/---

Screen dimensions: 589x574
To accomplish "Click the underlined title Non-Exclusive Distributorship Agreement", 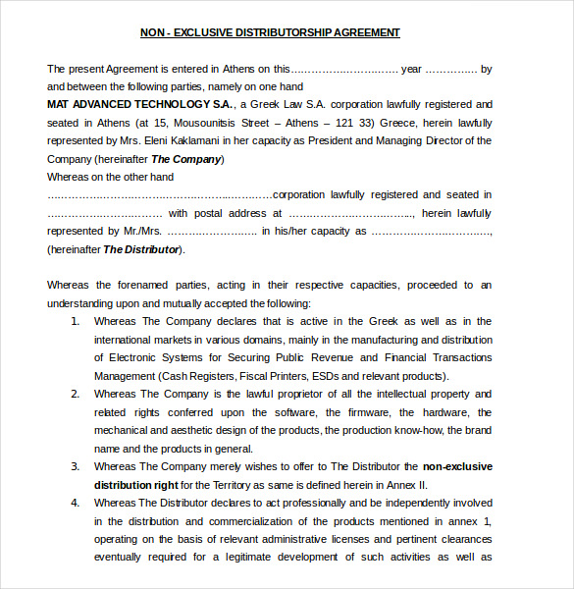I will pos(270,32).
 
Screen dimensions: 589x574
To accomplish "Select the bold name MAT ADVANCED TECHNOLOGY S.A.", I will pos(140,104).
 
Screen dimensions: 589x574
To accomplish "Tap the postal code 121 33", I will pos(353,123).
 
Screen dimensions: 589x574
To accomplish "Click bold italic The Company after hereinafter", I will pos(186,159).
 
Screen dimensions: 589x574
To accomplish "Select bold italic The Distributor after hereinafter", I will pos(141,249).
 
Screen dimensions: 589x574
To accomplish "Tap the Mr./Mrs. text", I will pos(140,232).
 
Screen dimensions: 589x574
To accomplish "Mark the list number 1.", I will pos(76,321).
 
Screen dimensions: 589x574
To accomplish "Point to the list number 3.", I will pos(76,466).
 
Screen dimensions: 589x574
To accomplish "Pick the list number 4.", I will pos(76,503).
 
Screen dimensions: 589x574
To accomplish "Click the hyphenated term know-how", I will pos(412,430).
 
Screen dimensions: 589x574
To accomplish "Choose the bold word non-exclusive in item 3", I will pos(457,466).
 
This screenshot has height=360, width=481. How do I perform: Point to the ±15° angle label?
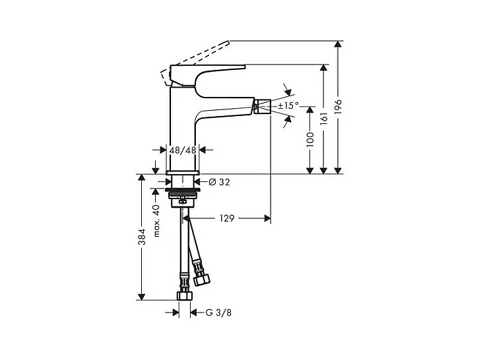click(x=288, y=105)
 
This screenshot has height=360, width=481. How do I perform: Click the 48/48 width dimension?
click(x=183, y=150)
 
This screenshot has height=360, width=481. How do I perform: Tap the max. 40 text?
click(x=157, y=220)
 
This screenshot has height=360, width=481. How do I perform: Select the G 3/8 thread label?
click(x=218, y=312)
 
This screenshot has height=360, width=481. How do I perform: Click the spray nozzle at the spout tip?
click(x=260, y=105)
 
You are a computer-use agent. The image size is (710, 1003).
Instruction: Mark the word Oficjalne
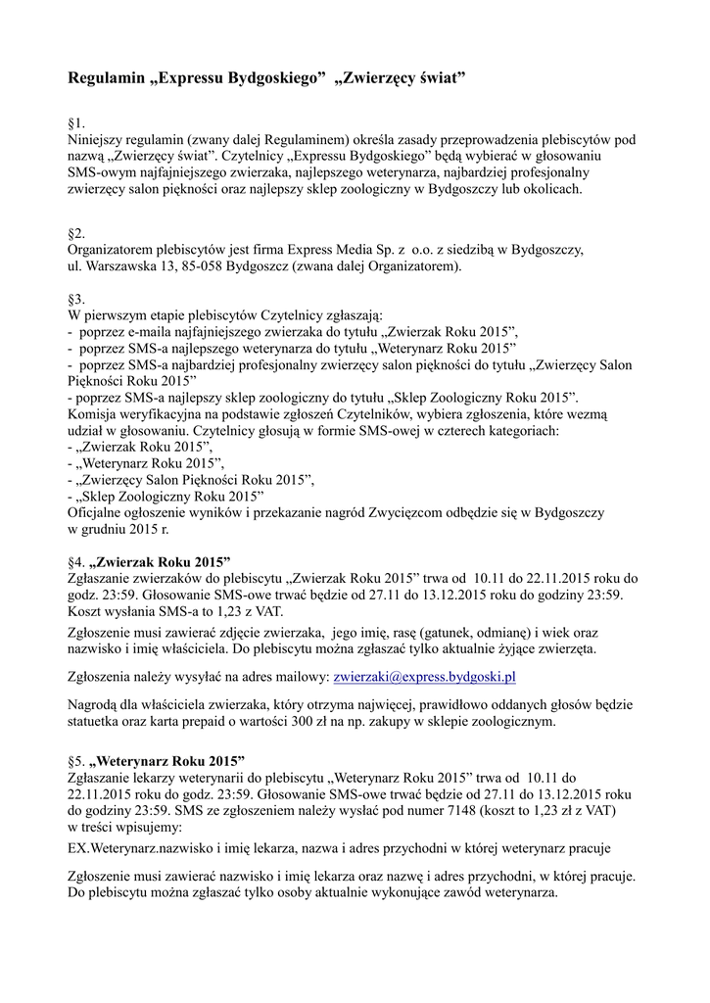(x=98, y=512)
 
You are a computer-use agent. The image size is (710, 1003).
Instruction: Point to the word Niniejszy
(x=96, y=140)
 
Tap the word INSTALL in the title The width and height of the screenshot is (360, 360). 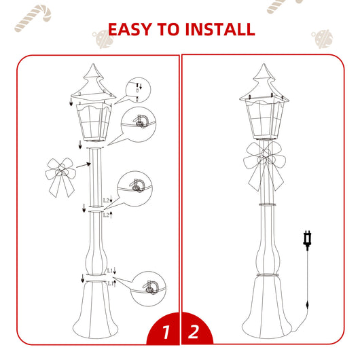[x=218, y=29]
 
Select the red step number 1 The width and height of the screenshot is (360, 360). [x=165, y=333]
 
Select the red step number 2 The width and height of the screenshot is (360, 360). [x=195, y=333]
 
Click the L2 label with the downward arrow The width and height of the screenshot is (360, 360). [x=106, y=200]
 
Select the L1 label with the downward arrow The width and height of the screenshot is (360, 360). [x=111, y=270]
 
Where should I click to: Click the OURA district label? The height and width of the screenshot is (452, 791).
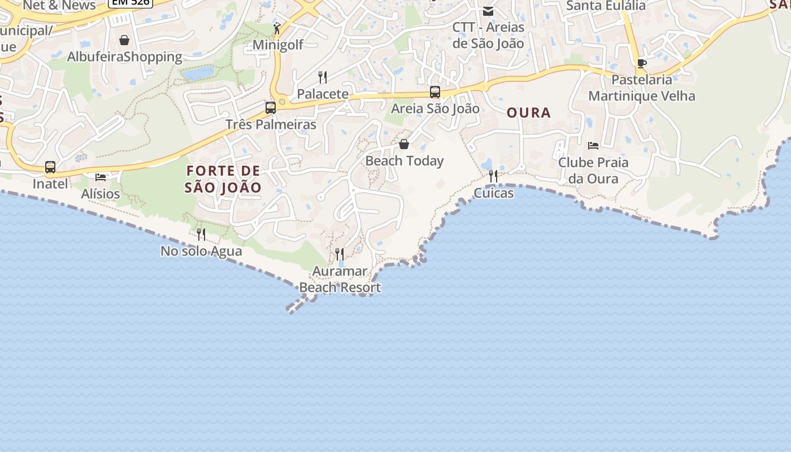(528, 113)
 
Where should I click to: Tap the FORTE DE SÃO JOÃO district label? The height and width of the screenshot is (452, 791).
(223, 179)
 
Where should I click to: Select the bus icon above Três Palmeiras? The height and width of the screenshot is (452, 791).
(271, 107)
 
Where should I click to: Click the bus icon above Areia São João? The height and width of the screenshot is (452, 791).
(435, 92)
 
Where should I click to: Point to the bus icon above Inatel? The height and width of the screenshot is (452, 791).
(50, 167)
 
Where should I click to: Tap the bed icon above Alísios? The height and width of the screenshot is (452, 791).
(101, 177)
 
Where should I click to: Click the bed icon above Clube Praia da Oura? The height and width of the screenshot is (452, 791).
(593, 146)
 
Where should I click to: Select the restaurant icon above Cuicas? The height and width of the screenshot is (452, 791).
(493, 176)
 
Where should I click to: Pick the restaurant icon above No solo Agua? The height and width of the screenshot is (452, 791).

\---

__Stated task__.
Reproduce word for word the lines of the material starting at the line that contains "Where should I click to: Point" and continuing through the last line of the material, with both of those lines included.

__Reply__.
Where should I click to: Point to the bus icon above Inatel? The height and width of the screenshot is (452, 791).
(50, 167)
 
Where should I click to: Tap the bed icon above Alísios? The height and width of the screenshot is (452, 791).
(101, 177)
 
Where should I click to: Click the bed icon above Clube Praia da Oura? The height and width of the screenshot is (452, 791).
(593, 146)
 
Where should I click to: Select the restaurant icon above Cuicas? The height and width of the screenshot is (452, 791).
(493, 176)
 
Where should I click to: Pick the restaurant icon above No solo Agua? The height and width of the screenshot is (452, 791).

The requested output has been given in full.